Andaba despacio, me deleitaba mirando las fachadas de las edificaciones y los
pisos de los locales comerciales tapizados de facturas por pagar. Qué pesar de
los propietarios, el recibimiento que les esperaba al reabrir los negocios. Al
llegar al parque de Los Fundadores veía al Cumanday con su fumarola, los
paramillos de Santa Rosa con una pincelada blanca y el morro de San Cancio con
su apariencia de pirámide oculta.
Ya en el
centro la paz se esfumaba, como el agua entre los dedos cuando cumplía el
ritual de lavarme las manos. Los vendedores y su pregón de mascarillas, guantes
de látex, alcohol y gel anti-bacterial. Ninguna cafetería abierta, abundaban
los vendedores de tinto en termo que es más peligroso que un abaleo en un
ascensor. Y lo más aterrador, las largas colas para las diligencias bancarias,
todas las personas con sus tapabocas y esa apariencia de derrota
anticipada. Trataba de hallar alegría en
las miradas y lo único que encontraba eran dudas y desconcierto. Hacía la
vuelta correspondiente y regresaba al lugar donde me refugio, por los lados del
templo de Cristo Rey. Mejor dicho, llevo
más de dos meses entre la vida y la muerte pues el apartamento queda entre el
Cementerio de San Esteban y el Hospital Universitario.
A lo único
que le tenía miedo era a un comparendo de la Policía, pagar casi un millón de
pesos y yo más quebrado que un cigarrillo en el bolsillo trasero. Me salvé, los señores agentes también tenían
miedo, mucho miedo, pero de mi apariencia y nunca perturbaron mi placidez
peatonal.
Una mañana
pasé por un taller de confecciones y la vi. Estaba en la vitrina como el
maniquí de la canción de Serrat: “arregladita como pa´ir de boda”. Tan hermosa
que fue amor a primera vista. Parecía
salida de las manos mágicas de Coco Chanel. No resistí la tentación y la
compré. Le pedí a la señora que me atendió el favor de arrojar a la basura mi
ya desgastado tapabocas y desde entonces salgo orgulloso a la calle con mi
nueva mascarilla. En un lado tiene el
escudo del glorioso Once Caldas y en el otro dice: “Mi equipo del alma”. Virus
Corona no mata pasión por el Blanco Blanco. Qué delicia, el equipo amado lleva más de sesenta
días sin perder.
Y recuerda:
“Si no te quieres contagiar, en la casa te debes quedar” y “Si en este negocio
quieres comprar, tapabocas debes usar”. Poesía pura en los tiempos del Virus
Corona.
JH
Ja.ja. cheveres los recuerdos con tu Abuela,y comparar la callejiada en esos tiempos, con la callejiada hoy dia en tiempos de pandemia.como cambio la vida!!!!

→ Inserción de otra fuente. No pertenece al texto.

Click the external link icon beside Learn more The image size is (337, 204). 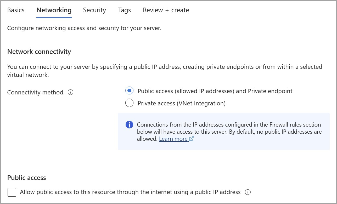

ResponderBorrarUna prosa siempre tan amena la de Jhon
ResponderBorrarUna prosa que en tiempos en los que la calle resulta tan ajena, nos recuerda que afuera está el mundo para ser aprehendido y que esa calle tan atractiva para muchos, nos ha enseñado más de lo que creemos. ¿Podremos volver a recorrerlas como antes? ¿Nos cercará el temor cuando nos decidamos, o nos permitan salir? ¡Preguntas que quedan de este tiempo inhóspito!